Durch den Ausbau dieser vorbeugenden Maßnahmen kann in vielen Fällen die Kindswohlgefährdung und damit eine Herausnahme der Kinder aus ihren Familien verhindert werden. Das sollte Ziel eines modernen Kinder- und Jugendschutzes sein.

Kinder haben Rechte. Sie sollten endlich überall verfassungsrechtlich verankert und umgesetzt werden.

Danke.

Stefan SCHENNACH, Österreich, SOC
(Dok. 13730)

Dankeschön, Herr Vorsitzender!

Auch ich möchte mich Frau Bonet Perot anschließen und mich bei der Berichterstatterin, die leider nicht hier ist, bedanken.

Der Bericht ist ein wichtiger Anstoß, auf den wir aufbauen müssen, indem wir gemeinsame Standards in Europa entwickeln. Vor allem den Ansatz, die Dinge verstärkt aus dem Blickwinkel des Kindes zu betrachten, gilt es weiterzuentwickeln. Das Kind muss für alle Entscheidungen, die manchmal zu treffen sind, im Mittelpunkt stehen.

Die Erinnerung an ein Kind aus meiner Zeit als Sozialpädagoge lässt mich bis heute, 35 Jahre später, nicht mehr los: Einmal musste ich einem Sechsjährigen, dessen Rücken von Peitschenschlägen blutig und wund war, erklären, dass er jetzt nicht mehr zu seiner Familie zurückkehren dürfe. Auch ein Kind das gepeinigt, verwahrlost oder missbraucht wird, liebt in besonderer Weise auch diese Eltern. In dieser ganz besonderen pädagogisch-psychologischen Situation muss man unglaublich vorsichtig vorgehen.

Wir müssen aber auch unsere für die Jugendwohlfahrt zuständigen Behörden hier ein wenig in Schutz nehmen, denn sie sind umgekehrt in der Öffentlichkeit verantwortlich, wenn dann tatsächlich ein Kind zu Tode gequält wird oder in der Verwahrlosung nicht überlebt.
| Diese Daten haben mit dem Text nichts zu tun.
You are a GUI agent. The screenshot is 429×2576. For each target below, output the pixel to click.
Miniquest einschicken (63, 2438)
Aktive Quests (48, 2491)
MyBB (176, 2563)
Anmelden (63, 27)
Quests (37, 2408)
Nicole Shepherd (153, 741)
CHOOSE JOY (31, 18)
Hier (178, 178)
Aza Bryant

Es gibt viele solcher Fälle.

In einem weiteren Bericht sollten wir auch alternative Formen der Aufnahme entwickeln. Wenn ein Kind aus Gründen der Verwahrlosung oder körperlicher oder sexueller Gewalt aus der Familie entfernt werden muss, sollte es nicht immer nur institutionelle Aufnahmemöglichkeiten geben. Heute gibt es betreute Häuser, Pflegefamilien, therapeutische Wohngemeinschaften. Aber auch wenn man ein Kind in einer Sofortmaßnahme wegnehmen muss, ist es wichtig, dass die vorübergehende Unterbringung  kindgerecht ist.

Die Zahlen zeigen, dass seit der Wirtschaftskrise in Europa die Adoptionen zunehmen. Hier besteht eine sehr starke Verbindung zur Armut. Es darf nicht sein, dass Familien mit Migrationshintergrund, alleinerziehende Mütter, Patchwork-Familien oder einfach finanziell schwache Familien hier in einer besonderen Weise betroffen sind. Hier wirken viele Dinge zusammen.

Ich kann dem Sozialausschuss nur empfehlen, auf diesem guten Bericht aufzubauen und seinen Ansatz gemeinsam hier weiterzuentwickeln. Denn wir wollen die Standards für alle unsere Mitgliedsländer heben und sie auf den gleichen Standard führen. Ich glaube, unter dem Fokus der Kinderrechte und der Prävention ist das besonders wichtig.